[[ Dataset entries, beginning ]]

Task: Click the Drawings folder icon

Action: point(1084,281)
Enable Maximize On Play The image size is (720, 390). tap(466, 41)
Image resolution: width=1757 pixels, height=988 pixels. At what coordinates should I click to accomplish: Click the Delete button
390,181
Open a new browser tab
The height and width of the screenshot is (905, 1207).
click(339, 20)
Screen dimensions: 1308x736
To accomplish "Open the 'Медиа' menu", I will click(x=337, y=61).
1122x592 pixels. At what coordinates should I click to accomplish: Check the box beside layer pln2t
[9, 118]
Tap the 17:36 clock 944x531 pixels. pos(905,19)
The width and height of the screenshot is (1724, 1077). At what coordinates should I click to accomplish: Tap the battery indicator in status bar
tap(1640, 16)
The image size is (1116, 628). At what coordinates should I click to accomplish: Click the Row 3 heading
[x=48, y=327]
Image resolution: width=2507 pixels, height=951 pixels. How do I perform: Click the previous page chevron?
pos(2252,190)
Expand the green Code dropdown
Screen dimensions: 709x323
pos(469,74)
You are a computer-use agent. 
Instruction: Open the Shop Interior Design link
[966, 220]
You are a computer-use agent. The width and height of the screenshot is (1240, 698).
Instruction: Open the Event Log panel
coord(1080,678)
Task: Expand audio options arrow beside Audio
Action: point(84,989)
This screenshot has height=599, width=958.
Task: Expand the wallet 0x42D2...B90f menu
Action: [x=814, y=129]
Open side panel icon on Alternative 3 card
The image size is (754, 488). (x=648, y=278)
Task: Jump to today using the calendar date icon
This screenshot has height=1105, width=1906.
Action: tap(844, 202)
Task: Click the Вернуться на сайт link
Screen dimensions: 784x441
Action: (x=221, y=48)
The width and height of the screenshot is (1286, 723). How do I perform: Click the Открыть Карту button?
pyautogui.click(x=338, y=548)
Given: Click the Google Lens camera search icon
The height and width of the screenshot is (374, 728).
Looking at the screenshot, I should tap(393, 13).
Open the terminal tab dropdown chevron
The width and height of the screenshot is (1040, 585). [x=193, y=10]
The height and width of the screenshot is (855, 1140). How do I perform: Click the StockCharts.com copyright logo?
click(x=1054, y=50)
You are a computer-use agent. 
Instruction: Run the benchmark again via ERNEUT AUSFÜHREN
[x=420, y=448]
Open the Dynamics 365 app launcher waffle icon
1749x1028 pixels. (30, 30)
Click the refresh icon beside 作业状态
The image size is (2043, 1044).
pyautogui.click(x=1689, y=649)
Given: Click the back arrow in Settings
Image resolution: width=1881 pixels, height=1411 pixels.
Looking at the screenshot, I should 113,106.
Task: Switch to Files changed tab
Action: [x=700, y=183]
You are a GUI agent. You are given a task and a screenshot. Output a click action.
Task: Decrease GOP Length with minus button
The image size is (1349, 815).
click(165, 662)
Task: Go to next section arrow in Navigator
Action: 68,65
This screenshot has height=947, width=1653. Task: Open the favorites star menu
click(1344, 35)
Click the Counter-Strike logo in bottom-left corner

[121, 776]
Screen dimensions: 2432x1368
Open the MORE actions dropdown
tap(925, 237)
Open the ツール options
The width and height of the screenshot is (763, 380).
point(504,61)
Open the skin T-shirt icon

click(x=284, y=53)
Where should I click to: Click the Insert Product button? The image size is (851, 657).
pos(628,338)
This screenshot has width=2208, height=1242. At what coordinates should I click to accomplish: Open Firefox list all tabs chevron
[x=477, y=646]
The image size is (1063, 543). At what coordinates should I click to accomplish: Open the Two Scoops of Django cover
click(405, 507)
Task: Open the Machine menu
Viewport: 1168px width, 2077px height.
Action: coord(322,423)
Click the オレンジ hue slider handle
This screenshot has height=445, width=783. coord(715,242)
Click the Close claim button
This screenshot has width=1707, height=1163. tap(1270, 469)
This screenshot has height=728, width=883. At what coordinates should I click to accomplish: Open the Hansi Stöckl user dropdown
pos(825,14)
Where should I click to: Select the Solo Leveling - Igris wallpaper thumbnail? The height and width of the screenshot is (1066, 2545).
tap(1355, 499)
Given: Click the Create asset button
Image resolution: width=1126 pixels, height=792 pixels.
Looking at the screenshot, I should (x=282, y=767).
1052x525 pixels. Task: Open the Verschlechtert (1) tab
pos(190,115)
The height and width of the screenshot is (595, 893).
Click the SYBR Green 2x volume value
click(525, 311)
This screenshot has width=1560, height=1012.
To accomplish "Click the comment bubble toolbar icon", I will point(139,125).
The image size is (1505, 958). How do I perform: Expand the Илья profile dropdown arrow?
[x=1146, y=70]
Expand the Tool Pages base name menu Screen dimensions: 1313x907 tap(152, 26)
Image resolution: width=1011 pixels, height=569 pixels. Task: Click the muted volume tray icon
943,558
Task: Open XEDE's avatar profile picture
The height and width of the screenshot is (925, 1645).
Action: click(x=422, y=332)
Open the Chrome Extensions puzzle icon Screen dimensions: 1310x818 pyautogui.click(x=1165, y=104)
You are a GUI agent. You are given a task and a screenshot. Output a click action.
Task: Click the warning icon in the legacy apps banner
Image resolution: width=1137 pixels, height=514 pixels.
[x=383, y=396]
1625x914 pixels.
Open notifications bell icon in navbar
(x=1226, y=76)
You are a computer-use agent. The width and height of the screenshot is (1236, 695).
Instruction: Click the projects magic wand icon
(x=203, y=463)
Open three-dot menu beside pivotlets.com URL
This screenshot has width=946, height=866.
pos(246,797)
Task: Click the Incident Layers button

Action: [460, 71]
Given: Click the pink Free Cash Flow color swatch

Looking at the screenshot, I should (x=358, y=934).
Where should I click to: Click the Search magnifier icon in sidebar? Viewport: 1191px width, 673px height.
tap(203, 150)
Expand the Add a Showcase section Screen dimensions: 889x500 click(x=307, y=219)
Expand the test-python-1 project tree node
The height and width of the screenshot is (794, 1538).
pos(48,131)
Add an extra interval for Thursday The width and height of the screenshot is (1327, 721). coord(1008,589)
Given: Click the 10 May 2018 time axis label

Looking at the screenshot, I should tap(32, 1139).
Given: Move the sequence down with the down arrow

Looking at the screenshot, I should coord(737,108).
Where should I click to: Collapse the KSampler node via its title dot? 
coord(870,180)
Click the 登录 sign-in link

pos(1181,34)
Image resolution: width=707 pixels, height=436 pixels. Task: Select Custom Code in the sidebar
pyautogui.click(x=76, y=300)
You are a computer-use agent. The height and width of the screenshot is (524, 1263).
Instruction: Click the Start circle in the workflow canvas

[[ Dataset entries, end ]]

▶ Assigned task
Repeat each entry above, keeping every word exact.

▶ Answer space
Task: Click the Drawings folder icon

Action: point(1084,281)
Enable Maximize On Play The image size is (720, 390). tap(466, 41)
Image resolution: width=1757 pixels, height=988 pixels. At what coordinates should I click to accomplish: Click the Delete button
390,181
Open a new browser tab
The height and width of the screenshot is (905, 1207).
click(339, 20)
Screen dimensions: 1308x736
To accomplish "Open the 'Медиа' menu", I will click(x=337, y=61).
1122x592 pixels. At what coordinates should I click to accomplish: Check the box beside layer pln2t
[9, 118]
Tap the 17:36 clock 944x531 pixels. pos(905,19)
The width and height of the screenshot is (1724, 1077). At what coordinates should I click to accomplish: Tap the battery indicator in status bar
tap(1640, 16)
The image size is (1116, 628). At what coordinates should I click to accomplish: Click the Row 3 heading
[x=48, y=327]
Image resolution: width=2507 pixels, height=951 pixels. How do I perform: Click the previous page chevron?
pos(2252,190)
Expand the green Code dropdown
Screen dimensions: 709x323
pos(469,74)
You are a computer-use agent. 
Instruction: Open the Shop Interior Design link
[966, 220]
You are a computer-use agent. The width and height of the screenshot is (1240, 698).
Instruction: Open the Event Log panel
coord(1080,678)
Task: Expand audio options arrow beside Audio
Action: point(84,989)
This screenshot has height=599, width=958.
Task: Expand the wallet 0x42D2...B90f menu
Action: [x=814, y=129]
Open side panel icon on Alternative 3 card
The image size is (754, 488). (x=648, y=278)
Task: Jump to today using the calendar date icon
This screenshot has height=1105, width=1906.
Action: tap(844, 202)
Task: Click the Вернуться на сайт link
Screen dimensions: 784x441
Action: (x=221, y=48)
The width and height of the screenshot is (1286, 723). How do I perform: Click the Открыть Карту button?
pyautogui.click(x=338, y=548)
Given: Click the Google Lens camera search icon
The height and width of the screenshot is (374, 728).
Looking at the screenshot, I should tap(393, 13).
Open the terminal tab dropdown chevron
The width and height of the screenshot is (1040, 585). [x=193, y=10]
The height and width of the screenshot is (855, 1140). How do I perform: Click the StockCharts.com copyright logo?
click(x=1054, y=50)
You are a computer-use agent. 
Instruction: Run the benchmark again via ERNEUT AUSFÜHREN
[x=420, y=448]
Open the Dynamics 365 app launcher waffle icon
1749x1028 pixels. (30, 30)
Click the refresh icon beside 作业状态
The image size is (2043, 1044).
pyautogui.click(x=1689, y=649)
Given: Click the back arrow in Settings
Image resolution: width=1881 pixels, height=1411 pixels.
Looking at the screenshot, I should 113,106.
Task: Switch to Files changed tab
Action: [x=700, y=183]
You are a GUI agent. You are given a task and a screenshot. Output a click action.
Task: Decrease GOP Length with minus button
The image size is (1349, 815).
click(165, 662)
Task: Go to next section arrow in Navigator
Action: 68,65
This screenshot has height=947, width=1653. Task: Open the favorites star menu
click(1344, 35)
Click the Counter-Strike logo in bottom-left corner

[121, 776]
Screen dimensions: 2432x1368
Open the MORE actions dropdown
tap(925, 237)
Open the ツール options
The width and height of the screenshot is (763, 380).
point(504,61)
Open the skin T-shirt icon

click(x=284, y=53)
Where should I click to: Click the Insert Product button? The image size is (851, 657).
pos(628,338)
This screenshot has width=2208, height=1242. At what coordinates should I click to accomplish: Open Firefox list all tabs chevron
[x=477, y=646]
The image size is (1063, 543). At what coordinates should I click to accomplish: Open the Two Scoops of Django cover
click(405, 507)
Task: Open the Machine menu
Viewport: 1168px width, 2077px height.
Action: coord(322,423)
Click the オレンジ hue slider handle
This screenshot has height=445, width=783. coord(715,242)
Click the Close claim button
This screenshot has width=1707, height=1163. tap(1270, 469)
This screenshot has height=728, width=883. At what coordinates should I click to accomplish: Open the Hansi Stöckl user dropdown
pos(825,14)
Where should I click to: Select the Solo Leveling - Igris wallpaper thumbnail? The height and width of the screenshot is (1066, 2545).
tap(1355, 499)
Given: Click the Create asset button
Image resolution: width=1126 pixels, height=792 pixels.
Looking at the screenshot, I should (x=282, y=767).
1052x525 pixels. Task: Open the Verschlechtert (1) tab
pos(190,115)
The height and width of the screenshot is (595, 893).
Click the SYBR Green 2x volume value
click(525, 311)
This screenshot has width=1560, height=1012.
To accomplish "Click the comment bubble toolbar icon", I will point(139,125).
The image size is (1505, 958). How do I perform: Expand the Илья profile dropdown arrow?
[x=1146, y=70]
Expand the Tool Pages base name menu Screen dimensions: 1313x907 tap(152, 26)
Image resolution: width=1011 pixels, height=569 pixels. Task: Click the muted volume tray icon
943,558
Task: Open XEDE's avatar profile picture
The height and width of the screenshot is (925, 1645).
Action: click(x=422, y=332)
Open the Chrome Extensions puzzle icon Screen dimensions: 1310x818 pyautogui.click(x=1165, y=104)
You are a GUI agent. You are given a task and a screenshot. Output a click action.
Task: Click the warning icon in the legacy apps banner
Image resolution: width=1137 pixels, height=514 pixels.
[x=383, y=396]
1625x914 pixels.
Open notifications bell icon in navbar
(x=1226, y=76)
You are a computer-use agent. The width and height of the screenshot is (1236, 695).
Instruction: Click the projects magic wand icon
(x=203, y=463)
Open three-dot menu beside pivotlets.com URL
This screenshot has width=946, height=866.
pos(246,797)
Task: Click the Incident Layers button

Action: [460, 71]
Given: Click the pink Free Cash Flow color swatch

Looking at the screenshot, I should (x=358, y=934).
Where should I click to: Click the Search magnifier icon in sidebar? Viewport: 1191px width, 673px height.
tap(203, 150)
Expand the Add a Showcase section Screen dimensions: 889x500 click(x=307, y=219)
Expand the test-python-1 project tree node
The height and width of the screenshot is (794, 1538).
pos(48,131)
Add an extra interval for Thursday The width and height of the screenshot is (1327, 721). coord(1008,589)
Given: Click the 10 May 2018 time axis label

Looking at the screenshot, I should tap(32, 1139).
Given: Move the sequence down with the down arrow

Looking at the screenshot, I should coord(737,108).
Where should I click to: Collapse the KSampler node via its title dot? 
coord(870,180)
Click the 登录 sign-in link

pos(1181,34)
Image resolution: width=707 pixels, height=436 pixels. Task: Select Custom Code in the sidebar
pyautogui.click(x=76, y=300)
You are a computer-use agent. The height and width of the screenshot is (524, 1263).
Instruction: Click the Start circle in the workflow canvas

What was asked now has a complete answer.